2-bis. Al fine di migliorare l’attività venatoria, con riferimento alle forme di caccia esclusiva di cui al comma 1, le Province possono determinare forme di caccia di specializzazione alla selvaggina stanziale d’intesa con i comitati di gestione degli ambiti territoriali di caccia e dei comprensori alpini, sentite le associazioni venatorie provinciali riconosciute [51] .
3. L’opzione della forma di caccia, da riportarsi sul tesserino venatorio, ha validità annuale e si intende confermata se entro il 30 novembre di ogni anno non viene presentata alla provincia richiesta di modifica. Le province, entro il 31 dicembre di ogni anno, trasmettono i dati relativi alla giunta regionale [52] .
4. Sulla base di motivate esigenze le province possono disporre, su richiesta dell’interessato, la variazione della forma di caccia prescelta, anche prima della scadenza triennale, per la stagione venatoria successiva alla data della richiesta.

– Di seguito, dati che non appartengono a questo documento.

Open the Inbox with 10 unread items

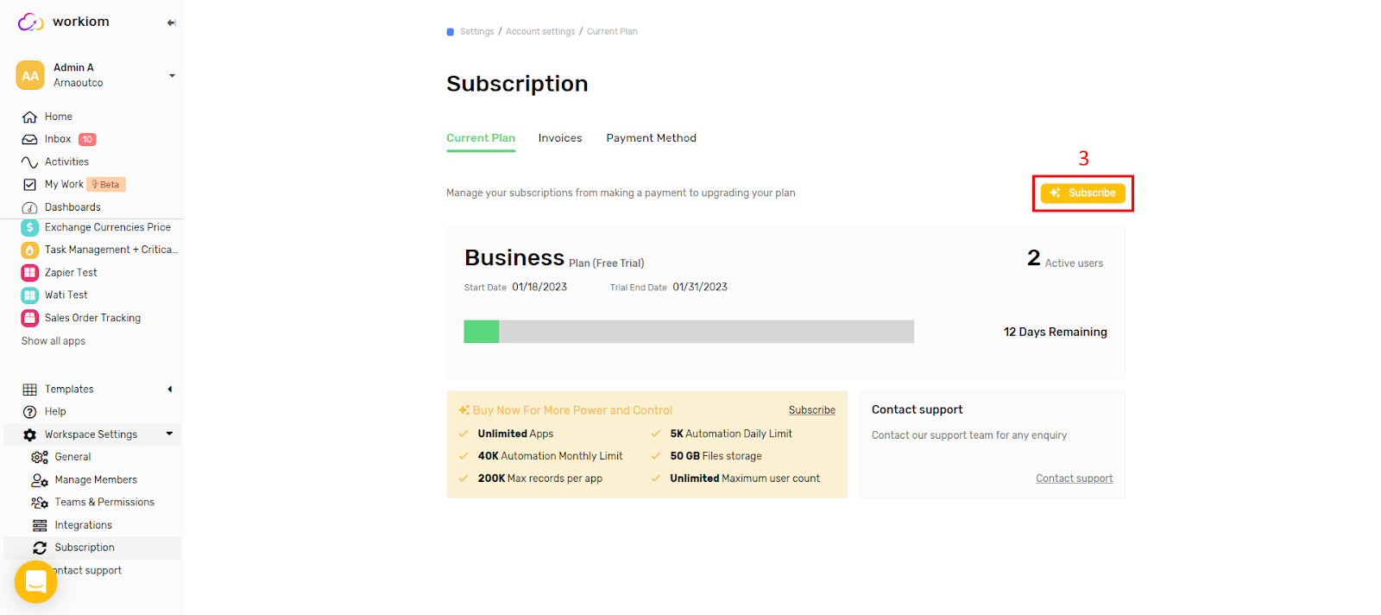[x=58, y=138]
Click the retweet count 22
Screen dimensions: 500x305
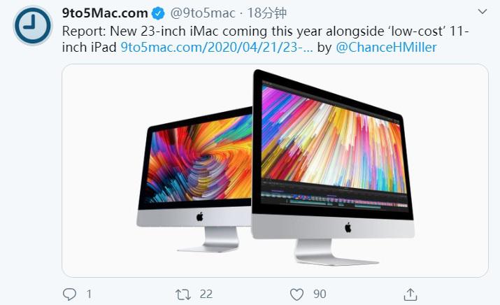[x=206, y=294]
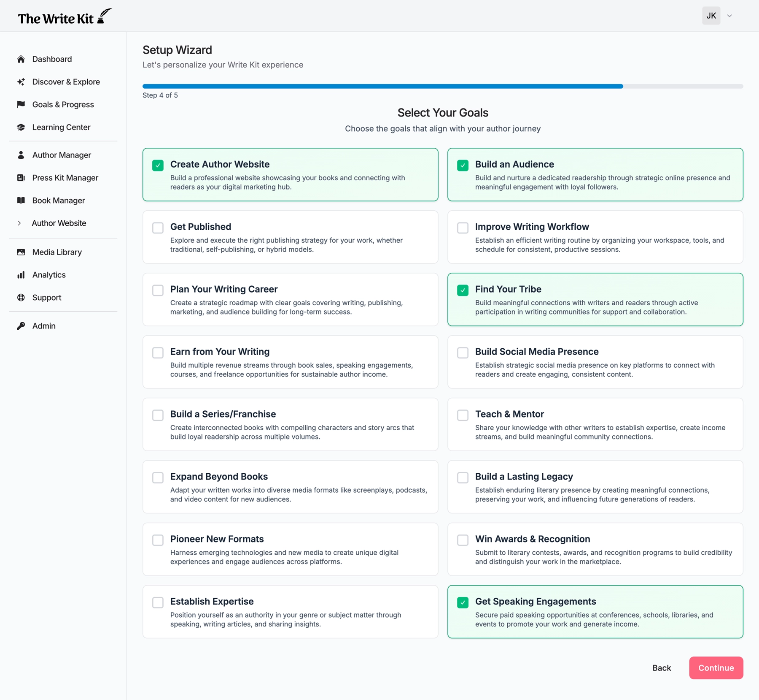Click the Back button

pos(661,668)
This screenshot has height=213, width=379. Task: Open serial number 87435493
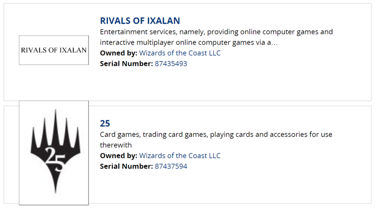tap(171, 63)
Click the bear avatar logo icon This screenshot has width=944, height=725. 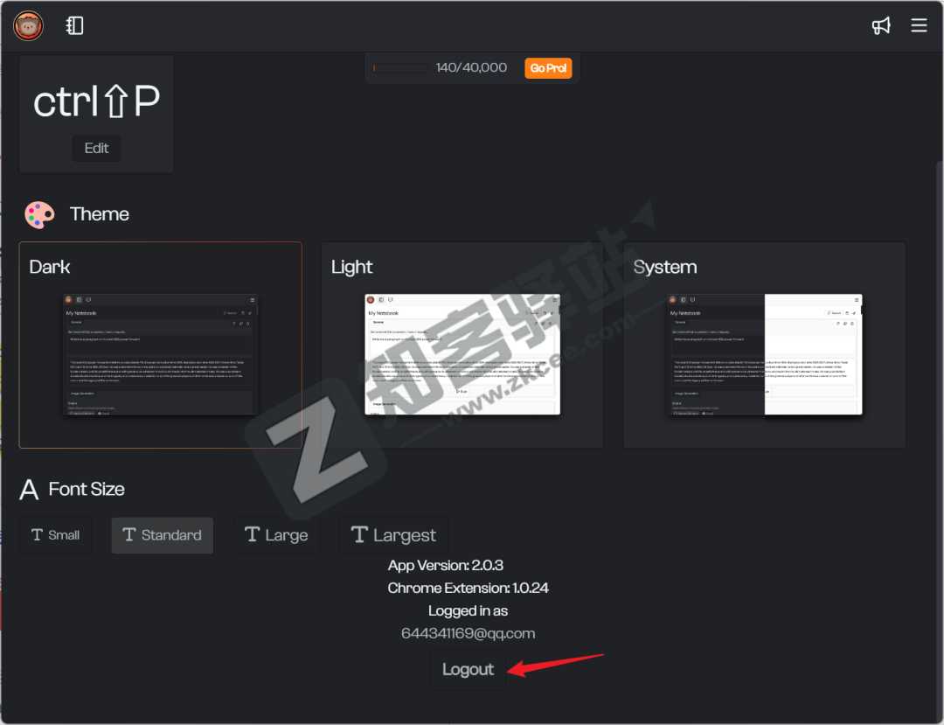[28, 26]
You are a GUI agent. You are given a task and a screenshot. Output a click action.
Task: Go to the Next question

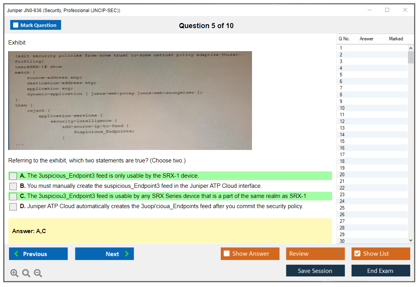pos(104,254)
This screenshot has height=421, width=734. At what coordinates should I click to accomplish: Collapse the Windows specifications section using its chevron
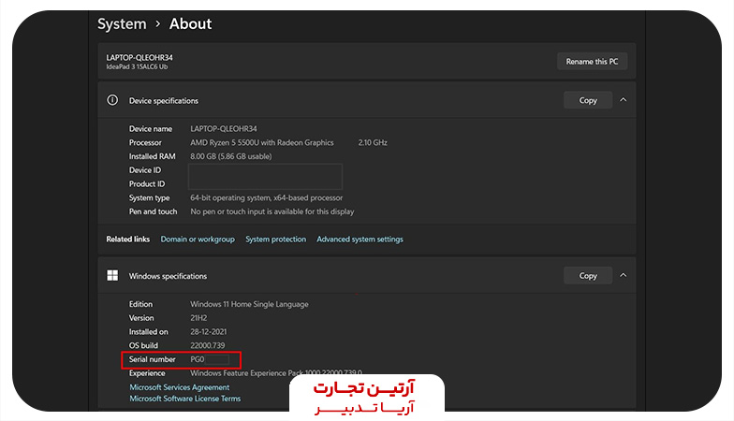(624, 276)
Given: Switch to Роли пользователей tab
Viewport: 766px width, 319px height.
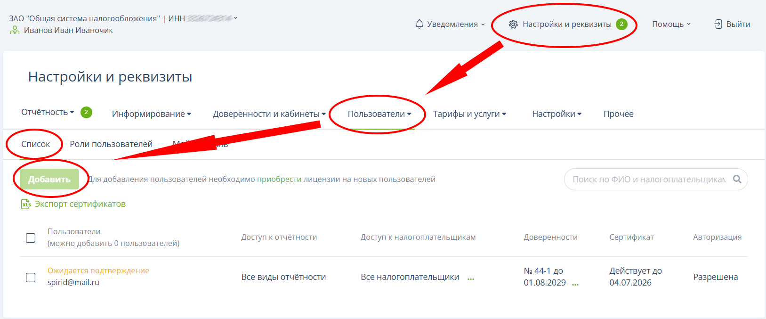Looking at the screenshot, I should (x=111, y=144).
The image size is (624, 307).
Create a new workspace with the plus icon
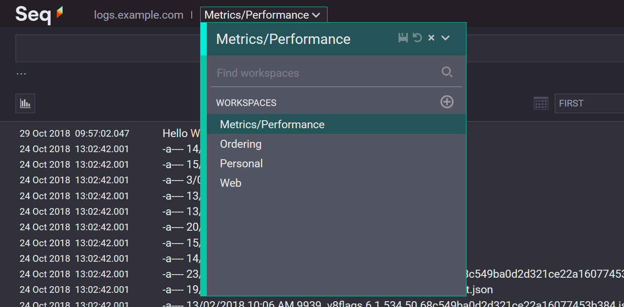click(447, 102)
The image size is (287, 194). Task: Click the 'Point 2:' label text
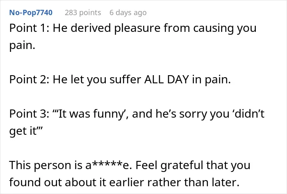point(29,80)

Art. 36. Fondo regionale per i contributi a favore dei proprietari o conduttori agricoli.
1. È istituito il fondo regionale per la concessione dei contributi previsti dall’ art. 15, comma 1, della legge n. 157/92 ai proprietari o conduttori agricoli.
2. L’entità del fondo è stabilita annualmente con la legge di approvazione del bilancio di previsione annuale regionale.
3. La giunta regionale definisce le modalità per l’utilizzazione del fondo e, in particolare, determina i criteri per la concessione e la liquidazione dei contributi con riferimento, in via prioritaria, agli interventi di valorizzazione dell’ambiente e di conservazione delle specie di fauna selvatica ed avuto riguardo all’estensione dei fondi rustici e agli indirizzi colturali ivi praticati nel rispetto anche di quanto previsto dall’art. 45, comma 9.
4. La giunta regionale ripartisce annualmente il fondo di cui la comma 1 alle province che si avvalgono per l’erogazione di una commissione costituita dalle organizzazioni professionali agricole e dai comitati di gestione degli ambiti territoriali o comprensori alpini di caccia interessati.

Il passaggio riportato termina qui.